Problems and tasks.
1. Copy out the stretch of the "What's Your Plan?" passage from "Am I trying" through "need for control.".
2. Reproduce the stretch of the rows from the line containing "Click BaiduNetdiskUnite icon for PID 7820" through the end of the rows, both ends included. Omit the pictures.

Passage given.

——————

What’s Your Plan?

I will be the first person to admit that I am very possessive of MY schedule.  When I make a plan and write down a schedule, I really don’t like unexpected changes.   It’s not that I plan my day out hour by hour or minute by minute.  That’s a bit too rigid for me.

I just have an idea of what needs to get done, how and when (approximately) I’d like to get it done.  Any upset and I am easily irritated and annoyed.

The truth is as much as I pray for God to guide my day and show me the steps to take, I want Him to work within MY schedule.

Yes, that’s right.  I said it.

It’s terribly embarrassing to realize my attempts to box the God of the Universe to fit into my tiny little world.  It’s actually horrifying.

Am I trying to BE God?

Cuz that puts me right in the ranks of a certain angel who lost his place in the heavenlies and became the mortal enemy of God and humanity.

So in praying today, after coming to the realization that I was trying to control my world and asking God to fit within my guidelines, I had to be really honest about giving God my day and asking Him to guide me.  I also had to confess and ask Him to allow me to recognize my pride and need for control.

——————

Input records.
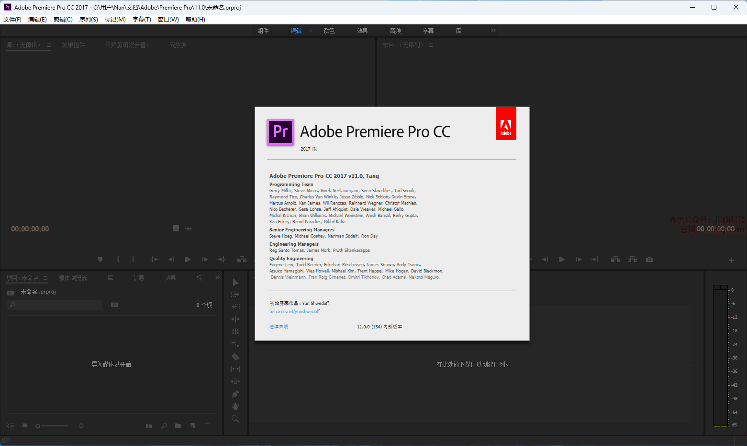Select the Pen tool
The image size is (747, 446).
[235, 394]
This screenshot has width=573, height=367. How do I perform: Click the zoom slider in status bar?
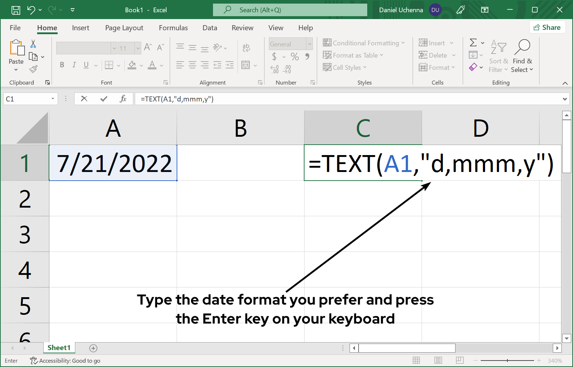coord(507,361)
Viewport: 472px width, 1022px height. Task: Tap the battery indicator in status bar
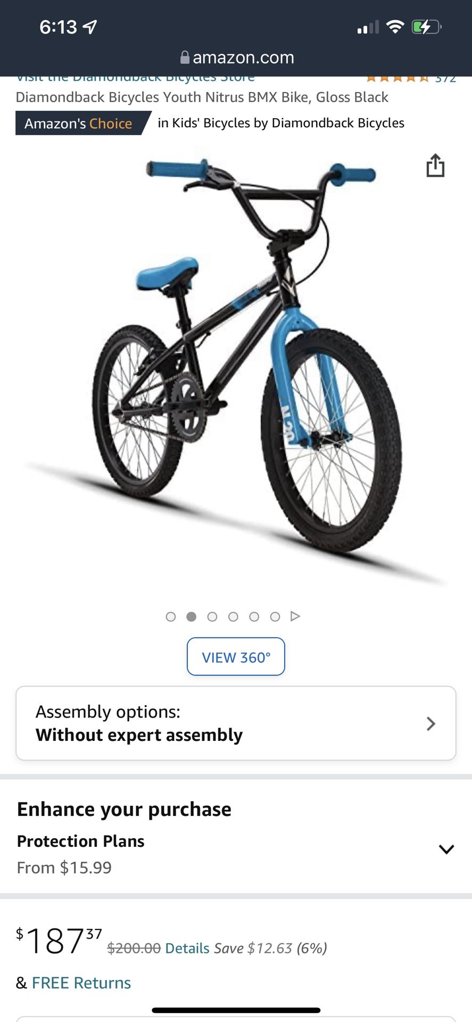(426, 27)
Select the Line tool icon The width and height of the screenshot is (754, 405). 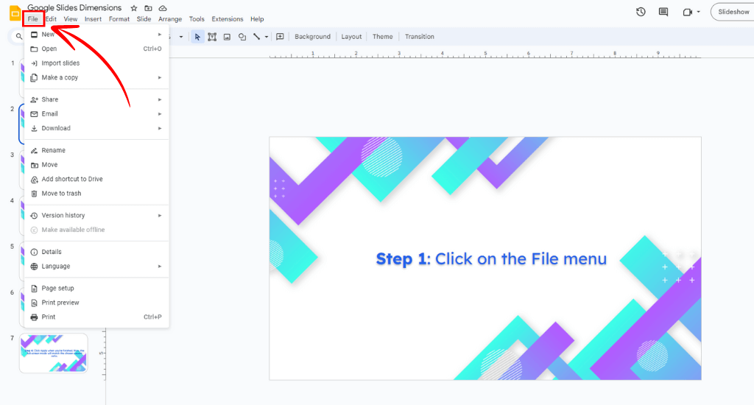[x=256, y=37]
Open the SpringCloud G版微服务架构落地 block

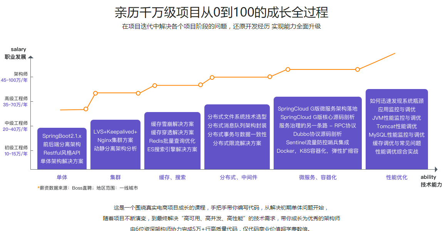[x=318, y=133]
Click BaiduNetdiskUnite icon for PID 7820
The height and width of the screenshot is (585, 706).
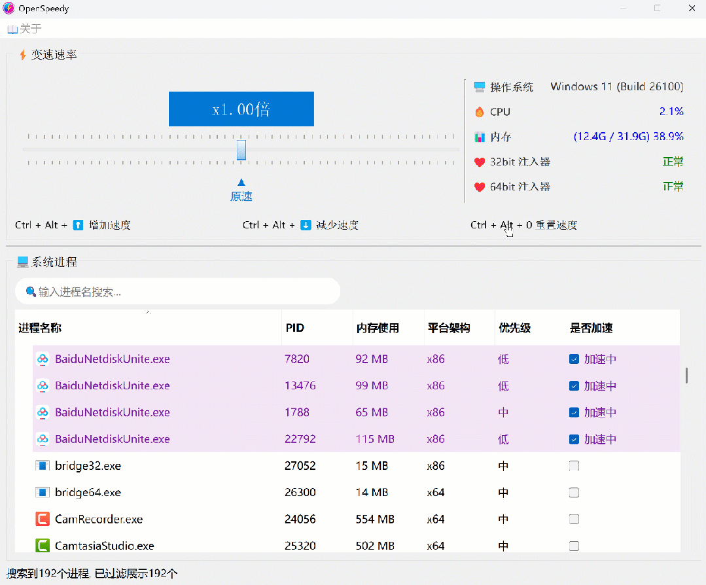click(x=43, y=359)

——————

Results in order.
1.
Am I trying to BE God?

Cuz that puts me right in the ranks of a certain angel who lost his place in the heavenlies and became the mortal enemy of God and humanity.

So in praying today, after coming to the realization that I was trying to control my world and asking God to fit within my guidelines, I had to be really honest about giving God my day and asking Him to guide me.  I also had to confess and ask Him to allow me to recognize my pride and need for control.

2.
Click BaiduNetdiskUnite icon for PID 7820
The height and width of the screenshot is (585, 706).
click(x=43, y=359)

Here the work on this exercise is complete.